Why a new furnace you might ask. If you have an old furnace that’s eating up your energy bills, upgrading to a more efficient home furnace can cut 35 percent off your total heating cost. On top of that, companies that offer top-of-the-line and high-efficient furnaces usually offer rebates and even tax incentives for every purchase you make. If that doesn’t convince you, I don’t know what is.
Four ways to extend the life of your gas furnace
Proper Calculation of Your Home Furnace
Upgrading your furnace to a more efficient model requires more than just purchasing a new unit. To make the most out of the heating system you need or prefer, it is always important to consider some important factors that will determine the best heating system that your home requires. These factors include energy cost, weather, home design, size, and a lot more. These are taken into consideration when a heating loss or heating load calculation is done. This is the proper calculation done by qualified contractors to assess the entirety of the home before a final decision is offered to consumers about the kind of heating system they need.
- Gas and Oil Forced Air Furnaces. Most Canadian homes make use of forced air furnaces for their heating requirements. This system uses air to produce heat, relying on ductworks, vents, and plenums to distribute air to the designated spaces. We recommend an Energy Star rated system with a minimum 95 percent annual fuel utilization efficiency (AFUE) when looking for forced air furnaces. AFUE is the measure of fuel turned into heat. The higher the AFUE, the more efficient the unit is. Since 2010, Canadian homes require a minimum of 90 percent AFUE.
- Boilers make use of fuel to heat water and circulate it through baseboard heaters or radiators. Space heating boilers also function as domestic water heating systems for residences. Just like forced air furnaces, boilers also use AFUE. Boilers that qualify for Energy Star use gas, propane, and oil. Electric boilers do not qualify.
- Electric and Baseboard Systems generate heat by making use of electric resistance heating elements.

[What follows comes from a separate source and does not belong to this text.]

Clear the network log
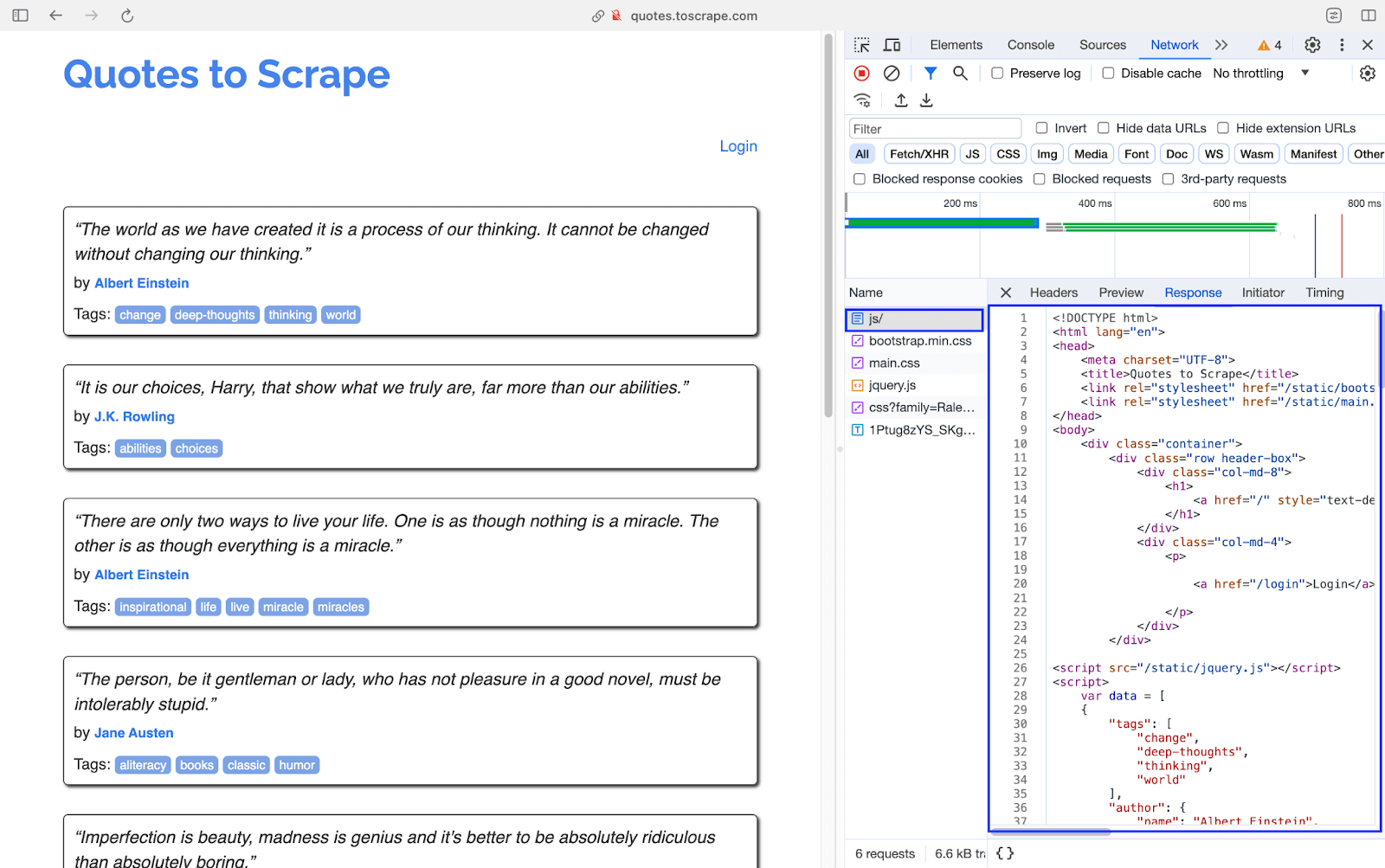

This choice of heating system requires homeowners to upgrade their electrical service as needed or mandated. You may consult with a qualified technician to discuss any of the changes you need.
- Integrated Mechanical Systems. These all-in-one units can heat your house, your water and, at the same time, provide ventilation. If your heating system has finally kicked the bucket, this may be a good option for you.

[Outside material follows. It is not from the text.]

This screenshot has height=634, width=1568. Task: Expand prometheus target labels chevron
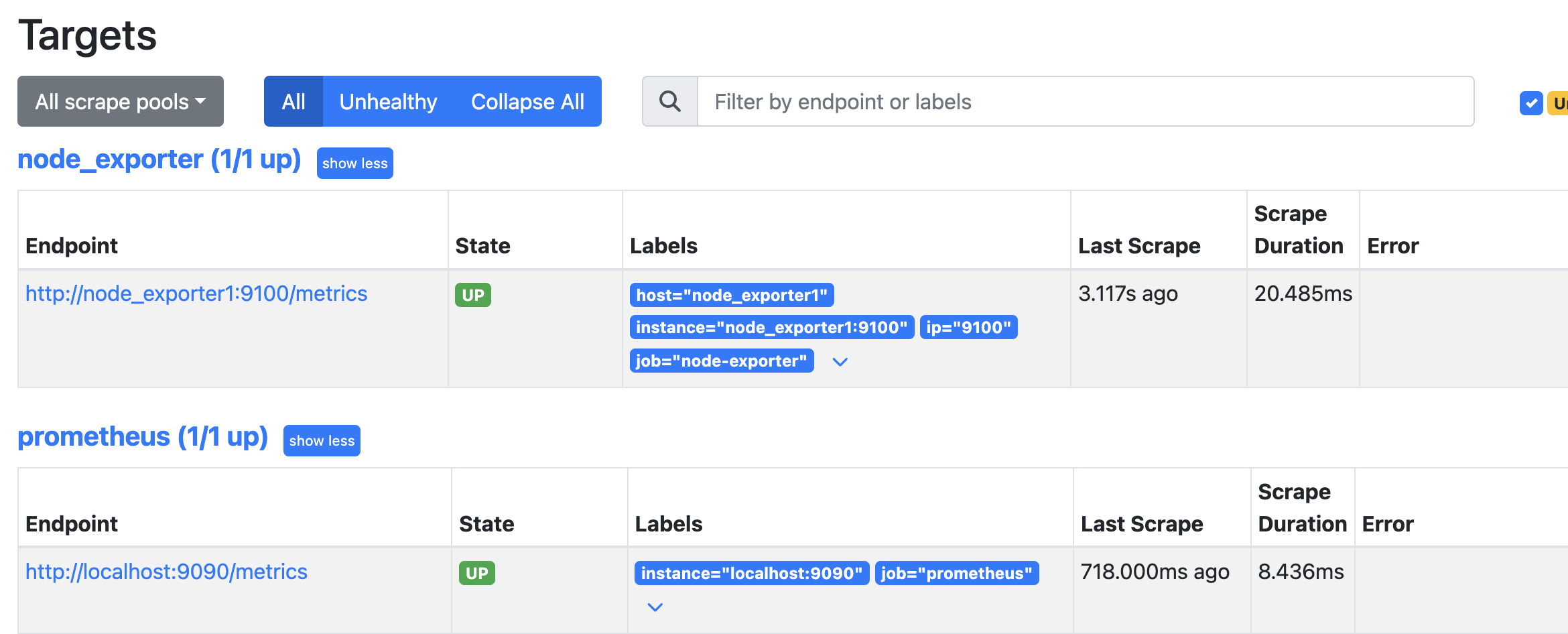655,607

- Heat Pumps. As technology continues to advance, heat pumps are becoming more and more popular in Canadian homes. They transfer heat between the earth or the air (depending on the heat source) and your house. The process this system uses is like the condensing gases as a refrigerator. Heat pumps use electricity to make the compressor and fan function.

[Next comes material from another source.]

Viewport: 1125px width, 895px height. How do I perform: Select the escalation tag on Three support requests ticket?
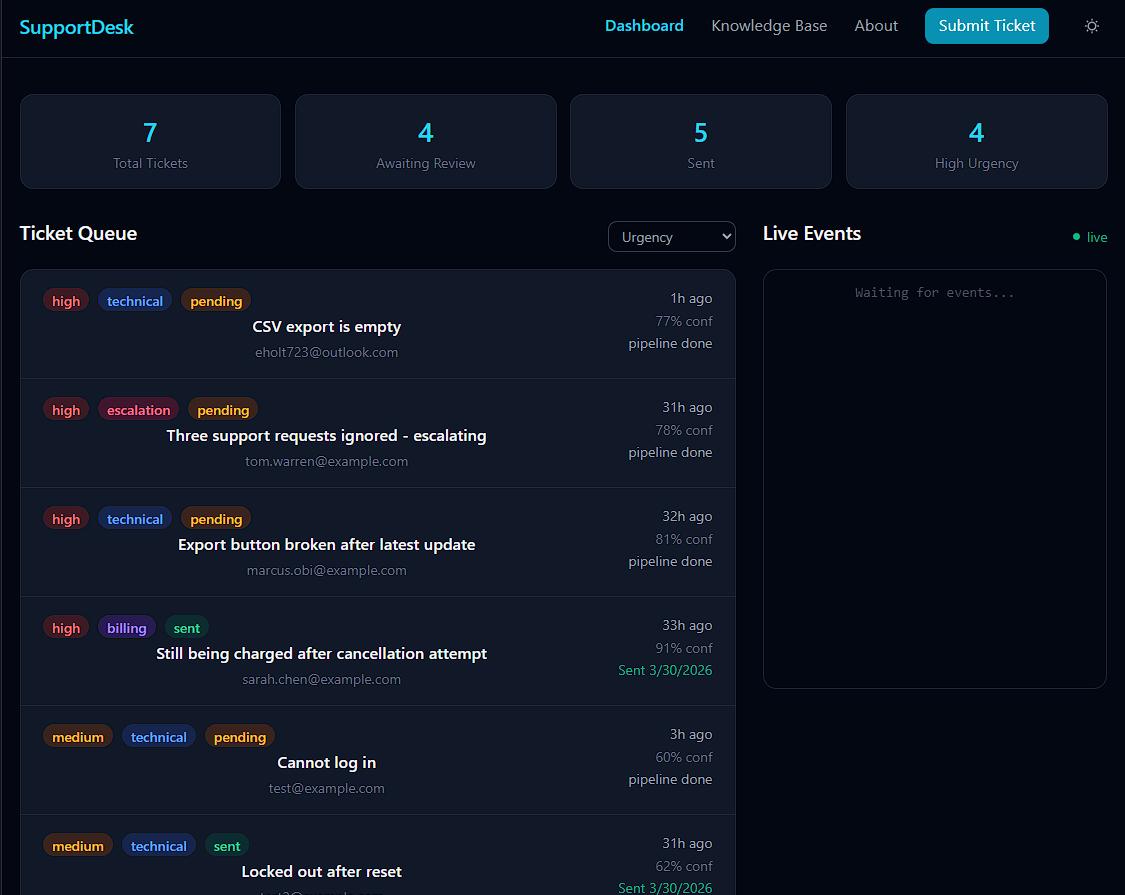[x=138, y=409]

Professional Installation of your Home Furnace
Getting a new home furnace installed requires professional attention. To ensure that the furnace operates at maximum efficiency, a qualified technician must conduct a load calculation and install the ductwork and furnace. You can refer to the Heating, Refrigeration, and Air Conditioning Institute of Canada for help in getting a professional installer in your area.